● Written task 1:
Name the three main approaches to statistics that the opening sentence of the statistics note lists.
● Written task 2:
From the statistics note, extract the passage between "In this note" and "the Rao-Cramer Bound.", inclusive.

In this note we will first talk about briefly some of the main differences of the three main approaches regarding statistics: the bayesian, the frequentist and the statistical learning methods and then present the concept of the estimator, compare how the approaches differ from method to method, we will explain maximum likelihood estimator and the Rao-Cramer Bound.
Short introduction to the statistical methods
Bayesian 🟩
$$ p(\theta \mid X) = \frac{1}{z}p(X \mid \theta) p(\theta) $$The quantity $P(X \mid \theta)$ could be very complicated if our model is complicated.
Frequentist 🟩
$$ \hat{\theta}_{ML} = \arg \max_{\theta} \log p_{\theta}(x_{1}, \dots, x_{n}) $$$$ \hat{\theta}_{ML} = \arg \max_{\theta} \log \sum_{i = 1}^{n} p_{\theta}(x_{i}) $$This is how maximum likelihood estimators naturally arise with the frequentist approach. This is asymptotically true.
Usually with enough data and big models, frequentist’s methods are preferred.
Statistical learning 🟩
$$ \hat{\theta}_{SL} = \arg \min_{\theta} \mathcal{R}(f) = \arg \min_{\theta} \mathbb{E}_{X, Y} \mathcal{L} (f(X), Y) $$$$ \hat{R}(f) = \frac{1}{n} \sum_{i = 1}^{n} \mathcal{L}(f(x_{i}), y_{i}) $$And then choose the best $f$ from his family of functions
Three problems in statistical learning
The goal of statistical learning is to find a function $f : \mathcal{X} \to \mathcal{Y}$ such that the error rate is minimized. We define the error rate to be just the cases where $f(x) \neq y$. Let’s have so a simple model:
$$ \lim_{ n \to \infty } \frac{1}{n} \sum_{i= 1}^{N}\mathbb{1} \left\{ f(x_{i}) \neq y_{i} \right\} = \mathbb{E}_{\mathcal{x}, \mathcal{y} \sim p^{*}} [\mathbb{1} \left\{ f(x) \neq y \right\} ] $$$$ \min_{f}\mathbb{E}_{\mathcal{x}, \mathcal{y} \sim p^{*}} [\mathbb{1} \left\{ f(x) \neq y \right\} ] $$- We don’t know anything about $f$, we need to have some assumptions, the easiest is to define a hypothesis class.

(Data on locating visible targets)
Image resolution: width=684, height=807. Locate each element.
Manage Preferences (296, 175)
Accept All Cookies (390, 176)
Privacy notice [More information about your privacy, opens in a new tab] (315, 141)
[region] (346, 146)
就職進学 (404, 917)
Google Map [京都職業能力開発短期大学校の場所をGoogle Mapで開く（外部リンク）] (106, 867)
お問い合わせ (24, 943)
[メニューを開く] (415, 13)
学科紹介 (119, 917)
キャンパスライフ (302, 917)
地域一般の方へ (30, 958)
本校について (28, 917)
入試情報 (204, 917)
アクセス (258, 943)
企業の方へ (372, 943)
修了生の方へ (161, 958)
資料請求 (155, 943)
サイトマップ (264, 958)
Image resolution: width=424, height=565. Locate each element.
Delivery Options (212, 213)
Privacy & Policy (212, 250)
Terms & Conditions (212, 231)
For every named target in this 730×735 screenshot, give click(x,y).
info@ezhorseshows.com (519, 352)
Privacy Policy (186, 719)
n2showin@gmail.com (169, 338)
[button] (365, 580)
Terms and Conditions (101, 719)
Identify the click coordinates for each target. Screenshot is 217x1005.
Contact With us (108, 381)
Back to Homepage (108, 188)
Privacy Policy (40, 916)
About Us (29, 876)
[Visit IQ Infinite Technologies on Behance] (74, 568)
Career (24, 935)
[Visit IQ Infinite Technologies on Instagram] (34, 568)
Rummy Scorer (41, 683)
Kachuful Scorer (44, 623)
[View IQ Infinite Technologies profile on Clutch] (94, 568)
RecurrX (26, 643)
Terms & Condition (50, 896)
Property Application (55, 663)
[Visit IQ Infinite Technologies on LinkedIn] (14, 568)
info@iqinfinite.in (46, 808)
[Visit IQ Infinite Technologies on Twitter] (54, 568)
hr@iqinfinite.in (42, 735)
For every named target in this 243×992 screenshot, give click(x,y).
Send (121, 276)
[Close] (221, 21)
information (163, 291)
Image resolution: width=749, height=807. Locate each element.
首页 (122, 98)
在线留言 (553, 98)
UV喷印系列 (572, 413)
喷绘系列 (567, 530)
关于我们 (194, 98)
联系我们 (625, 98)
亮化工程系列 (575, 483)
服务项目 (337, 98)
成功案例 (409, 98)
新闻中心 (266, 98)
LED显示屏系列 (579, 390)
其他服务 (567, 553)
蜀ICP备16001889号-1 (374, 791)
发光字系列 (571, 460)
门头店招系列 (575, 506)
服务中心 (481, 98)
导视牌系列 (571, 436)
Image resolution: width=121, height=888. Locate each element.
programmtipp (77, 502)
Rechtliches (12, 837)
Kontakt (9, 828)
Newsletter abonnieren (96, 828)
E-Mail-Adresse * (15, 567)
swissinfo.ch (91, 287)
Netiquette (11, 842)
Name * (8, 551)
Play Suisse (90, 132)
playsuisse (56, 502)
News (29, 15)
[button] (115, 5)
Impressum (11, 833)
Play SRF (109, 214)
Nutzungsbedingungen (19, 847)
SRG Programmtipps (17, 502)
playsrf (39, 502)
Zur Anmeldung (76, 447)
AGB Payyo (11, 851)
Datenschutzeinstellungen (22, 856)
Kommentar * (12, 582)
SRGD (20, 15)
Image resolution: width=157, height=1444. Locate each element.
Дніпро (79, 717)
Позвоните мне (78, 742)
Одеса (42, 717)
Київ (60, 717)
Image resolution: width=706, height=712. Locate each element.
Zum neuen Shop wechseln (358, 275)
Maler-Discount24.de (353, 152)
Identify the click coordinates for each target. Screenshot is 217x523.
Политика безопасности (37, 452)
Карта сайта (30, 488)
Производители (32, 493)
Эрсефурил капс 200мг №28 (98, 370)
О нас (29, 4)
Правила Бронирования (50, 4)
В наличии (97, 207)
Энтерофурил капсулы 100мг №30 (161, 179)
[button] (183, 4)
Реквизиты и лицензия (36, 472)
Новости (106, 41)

● Complete answer 1:
The bayesian, the frequentist and the statistical learning methods.

● Complete answer 2:
In this note we will first talk about briefly some of the main differences of the three main approaches regarding statistics: the bayesian, the frequentist and the statistical learning methods and then present the concept of the estimator, compare how the approaches differ from method to method, we will explain maximum likelihood estimator and the Rao-Cramer Bound.